* _What is needed_: Wherever the string "info" occurs in a line of these records, report that line.

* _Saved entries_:
================================

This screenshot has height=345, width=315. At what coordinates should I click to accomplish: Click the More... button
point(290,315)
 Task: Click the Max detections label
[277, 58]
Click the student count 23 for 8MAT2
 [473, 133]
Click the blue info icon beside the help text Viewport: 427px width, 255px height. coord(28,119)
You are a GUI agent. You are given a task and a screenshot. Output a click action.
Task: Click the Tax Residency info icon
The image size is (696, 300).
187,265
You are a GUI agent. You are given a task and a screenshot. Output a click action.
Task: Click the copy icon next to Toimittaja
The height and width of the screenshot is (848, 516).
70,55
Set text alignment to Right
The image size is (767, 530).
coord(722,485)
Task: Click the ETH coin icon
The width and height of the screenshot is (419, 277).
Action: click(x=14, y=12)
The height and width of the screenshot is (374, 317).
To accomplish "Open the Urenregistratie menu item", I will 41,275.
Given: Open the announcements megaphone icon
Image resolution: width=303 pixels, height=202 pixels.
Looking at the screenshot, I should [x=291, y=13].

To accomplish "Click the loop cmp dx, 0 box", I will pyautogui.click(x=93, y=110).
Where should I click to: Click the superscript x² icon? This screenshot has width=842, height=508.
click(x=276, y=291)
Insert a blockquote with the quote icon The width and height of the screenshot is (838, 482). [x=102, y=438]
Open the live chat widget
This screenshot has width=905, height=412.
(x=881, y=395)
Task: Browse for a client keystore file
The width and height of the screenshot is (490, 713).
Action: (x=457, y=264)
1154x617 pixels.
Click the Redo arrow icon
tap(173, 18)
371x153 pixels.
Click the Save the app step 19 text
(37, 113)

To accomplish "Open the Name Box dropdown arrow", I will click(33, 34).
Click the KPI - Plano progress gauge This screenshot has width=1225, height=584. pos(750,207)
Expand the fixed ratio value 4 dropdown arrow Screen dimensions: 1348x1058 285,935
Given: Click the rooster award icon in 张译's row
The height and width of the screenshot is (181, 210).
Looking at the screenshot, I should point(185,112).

================================

* _Answer below_:
Click the blue info icon beside the help text Viewport: 427px width, 255px height. coord(28,119)
Task: Click the Tax Residency info icon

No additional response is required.